Comme pour le reste, il est bien difficile de connaître exactement la nature du travail d'Edouard. il n'écrivait que très peu de détails dans ses lettres, sûrement pour ne pas inquiéter sa famille.



Bartoche est décédé pendant cette même guerre, Micoin lui survécut et entra à Air France après la démobilisation en 1941.



vendredi 8 août 2008

15) Bizerte Karouba

Bizerte Karouba !


Base aéronavale en Tunisie... L'escadrille E5 y arrive le 1er septembre 1940.Là elle fusionnera avec la E3 pour devenir la 1E.







De cette période je possède un peu plus de renseignements, Edouard y rencontre une famille avec laquelle il sera très proche puisqu'il loge chez eux lors de ses permissions.


Ils habitent la banlieue de Tunis, au Kram, une villa qui vraisemblablement existe encore aujourd'hui. la villa Bagatelle. Je n'ai pas de photo malheureusement.

Vivent là, une femme , veuve, ayant trois enfants, Simone, mariée à un militaire. Roger, radionavigant comme Edouard, et Madeleine la cadette.


Edouard deviendra pour eux presque un fils ou un frère.

Avec Madeleine, se noue une certaine complicité. Elle aime le sport, la camaraderie, les ballades en bicyclette ... Edouard fera de nombreuses photos lors de leur excursions.





Madeleine est une jeune fille cultivée qui a beaucoup d'humour. Elle s'entend bien avec Edouard.

Je ne pense pas me tromper en disant qu'elle en "pince" un peu pour lui.



A la base , on est dans l'attente. Les évènements s'accélèrent de l'autre côté de la Méditérannée, Hitler occupe le Danemark et la Norvège en avril, en mai il attaque la Belgique, fait une offensive dans les Ardennes, l'Italie déclare la guerre à la France en juin. C'est l'exode sur les routes.


Trois navires français sont détruits à Mers el Kébir en juillet par les anglais craignant une alliance des français avec l'ennemi.


Le 8 août suivant, l'Allemagne, l'Italie et le Japon signent un pacte tripartite.


La permission escomptée par Edouard qui n'est pas rentré chez lui depuis le début de la guerre avait été supprimée avant son arrivée en Tunisie, maintenant, sa soeur lui écrit depuis son lieu d'exil,qu'il ne doit surtout pas rentrer en France, au risque de ne plus pouvoir repartir ensuite ou d'être fait prisonnier.


Il occupe donc ses permissions en visitant la Tunisie avec Madeleine. Carthage, les ruines romaines, Douar chott, et puis la plage ...










jeudi 7 août 2008

16) La rencontre de sa vie

Février 1941.

Edouard passe de la base de Bizerte à celle de Sfax, régulièrement suivant les missions.







Au cours d'un amerrissage forcé il se casse le poignet.C'est peut-être durant sa convalescence qu'il fait une rencontre qui va changer le cours de sa vie.

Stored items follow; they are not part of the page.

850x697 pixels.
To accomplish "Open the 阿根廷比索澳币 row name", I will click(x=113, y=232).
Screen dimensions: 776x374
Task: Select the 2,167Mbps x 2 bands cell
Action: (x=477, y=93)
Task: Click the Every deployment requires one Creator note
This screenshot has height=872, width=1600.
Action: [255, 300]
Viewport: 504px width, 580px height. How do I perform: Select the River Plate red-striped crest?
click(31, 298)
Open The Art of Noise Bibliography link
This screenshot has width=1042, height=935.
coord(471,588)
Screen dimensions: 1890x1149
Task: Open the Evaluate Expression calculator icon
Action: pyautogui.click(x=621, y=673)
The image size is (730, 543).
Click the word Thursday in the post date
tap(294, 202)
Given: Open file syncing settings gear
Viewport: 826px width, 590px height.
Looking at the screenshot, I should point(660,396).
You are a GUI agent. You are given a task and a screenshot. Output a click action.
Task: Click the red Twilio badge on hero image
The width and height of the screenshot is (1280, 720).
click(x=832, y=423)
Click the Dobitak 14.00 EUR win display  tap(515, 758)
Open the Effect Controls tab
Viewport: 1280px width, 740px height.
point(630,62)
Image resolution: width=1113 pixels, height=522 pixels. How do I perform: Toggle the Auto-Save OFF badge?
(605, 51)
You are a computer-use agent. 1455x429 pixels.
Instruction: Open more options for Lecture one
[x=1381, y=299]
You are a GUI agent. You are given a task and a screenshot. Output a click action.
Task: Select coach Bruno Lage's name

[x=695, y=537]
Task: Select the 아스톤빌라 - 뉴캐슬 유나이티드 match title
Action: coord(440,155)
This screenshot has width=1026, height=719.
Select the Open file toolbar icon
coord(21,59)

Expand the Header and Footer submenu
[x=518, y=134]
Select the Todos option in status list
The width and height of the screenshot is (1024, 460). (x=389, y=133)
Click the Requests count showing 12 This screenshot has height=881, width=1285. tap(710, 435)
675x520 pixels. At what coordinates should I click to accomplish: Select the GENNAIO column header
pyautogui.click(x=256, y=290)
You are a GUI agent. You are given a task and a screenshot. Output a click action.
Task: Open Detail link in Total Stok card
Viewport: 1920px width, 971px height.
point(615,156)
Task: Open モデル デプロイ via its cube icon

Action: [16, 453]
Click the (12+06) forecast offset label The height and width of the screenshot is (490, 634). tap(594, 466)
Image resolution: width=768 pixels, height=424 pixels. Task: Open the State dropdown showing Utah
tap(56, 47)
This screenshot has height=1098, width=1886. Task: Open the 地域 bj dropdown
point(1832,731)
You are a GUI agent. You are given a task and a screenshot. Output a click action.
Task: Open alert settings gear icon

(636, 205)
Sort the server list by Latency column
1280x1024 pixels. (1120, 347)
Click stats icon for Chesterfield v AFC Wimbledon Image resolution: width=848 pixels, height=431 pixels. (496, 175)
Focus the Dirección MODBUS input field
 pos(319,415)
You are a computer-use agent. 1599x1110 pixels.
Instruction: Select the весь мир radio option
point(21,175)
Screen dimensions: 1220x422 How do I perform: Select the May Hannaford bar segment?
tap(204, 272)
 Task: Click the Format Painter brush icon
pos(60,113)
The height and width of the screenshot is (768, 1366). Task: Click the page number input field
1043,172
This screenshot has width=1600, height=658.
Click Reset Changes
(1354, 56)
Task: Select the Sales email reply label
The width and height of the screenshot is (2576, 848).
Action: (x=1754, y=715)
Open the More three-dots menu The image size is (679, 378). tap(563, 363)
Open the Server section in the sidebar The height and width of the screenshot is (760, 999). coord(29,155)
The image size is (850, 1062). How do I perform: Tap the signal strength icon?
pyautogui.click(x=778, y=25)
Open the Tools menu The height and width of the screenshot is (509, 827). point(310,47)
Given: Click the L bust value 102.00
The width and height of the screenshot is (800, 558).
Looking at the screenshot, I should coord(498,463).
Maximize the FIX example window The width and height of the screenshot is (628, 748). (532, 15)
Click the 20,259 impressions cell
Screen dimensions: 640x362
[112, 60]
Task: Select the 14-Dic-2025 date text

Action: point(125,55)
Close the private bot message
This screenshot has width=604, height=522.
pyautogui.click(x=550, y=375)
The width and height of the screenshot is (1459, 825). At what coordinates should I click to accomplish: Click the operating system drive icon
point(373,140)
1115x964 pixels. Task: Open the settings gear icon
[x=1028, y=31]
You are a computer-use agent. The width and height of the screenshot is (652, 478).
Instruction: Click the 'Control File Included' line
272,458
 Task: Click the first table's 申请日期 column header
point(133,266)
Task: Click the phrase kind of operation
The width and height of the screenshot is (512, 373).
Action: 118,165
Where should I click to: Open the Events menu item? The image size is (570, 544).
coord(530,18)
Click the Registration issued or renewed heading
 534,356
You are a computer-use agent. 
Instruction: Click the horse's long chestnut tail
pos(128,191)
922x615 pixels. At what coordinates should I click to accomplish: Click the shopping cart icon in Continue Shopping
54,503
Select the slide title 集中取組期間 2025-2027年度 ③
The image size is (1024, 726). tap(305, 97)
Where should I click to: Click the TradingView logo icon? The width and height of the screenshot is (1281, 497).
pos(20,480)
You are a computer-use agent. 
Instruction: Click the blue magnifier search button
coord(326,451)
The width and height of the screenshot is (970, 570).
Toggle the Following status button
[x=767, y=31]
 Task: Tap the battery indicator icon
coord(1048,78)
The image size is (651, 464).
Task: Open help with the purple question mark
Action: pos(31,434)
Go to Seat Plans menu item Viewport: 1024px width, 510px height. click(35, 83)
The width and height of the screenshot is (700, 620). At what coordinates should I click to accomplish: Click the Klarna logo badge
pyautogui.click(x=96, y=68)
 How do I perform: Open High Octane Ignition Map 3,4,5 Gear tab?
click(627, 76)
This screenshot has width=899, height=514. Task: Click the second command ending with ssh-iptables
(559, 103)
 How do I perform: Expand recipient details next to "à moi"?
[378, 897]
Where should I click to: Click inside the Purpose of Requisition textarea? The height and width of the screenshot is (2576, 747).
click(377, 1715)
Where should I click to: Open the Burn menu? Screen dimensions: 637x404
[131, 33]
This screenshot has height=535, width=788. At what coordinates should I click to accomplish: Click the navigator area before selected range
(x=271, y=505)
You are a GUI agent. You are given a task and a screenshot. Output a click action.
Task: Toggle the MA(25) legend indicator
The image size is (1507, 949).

Car c'est à peu près à cette époque qu'il connaît


MARIE





Elle a 19 ans. Edouard 21, il tombe amoureux...











Cela n'a rien d'étonnant, elle parait si douce. Lui qui n'a pas connu sa mère...trouve dans son regard toute la tendresse dont il a besoin.



En octobre 1941, ils se fiancent.



Qu'est-elle devenue, par la suite, je ne le sais pas.


Depuis 6 mois ,j'ai déposé un avis de recherche sur internet , une vraie bouteille à la mer, pour tenter de le savoir et peut-être de la retrouver. Si elle est encore en vie, elle doit avoir 85 ans aujourd'hui.

Comment se sont -ils recontrés ? Edouard ne le dit pas dans son courrier de l'époque. C'était un garçon plutôt discret surtout à ce sujet.
Les quelques photos que j'ai pu retrouver où on les voit , me laissent à penser qu'ils allaient très bien ensemble. Rares étaient les personnes qui pouvaient utiliser sa bicyclette, Marie a eu le droit de rouler avec.
Marie habitait la rue de gauche sur cette carte postale de Sfax.

Ils se sont peut -être rendus dans ce square, près du théâtre ?

Ils ne se voyaient pas tout le temps, Edouard mettait sans doute maintenant à profit ses permissions pour aller chez sa fiancée, à Sfax. Au détriment de Madeleine .Il devait y travailler aussi de temps en temps.



Marie est ici entourée de sa mère et de deux de ses soeurs.

Ils étaient jeunes, pleins de projets malheureusement c'est arrivé pendant la guerre.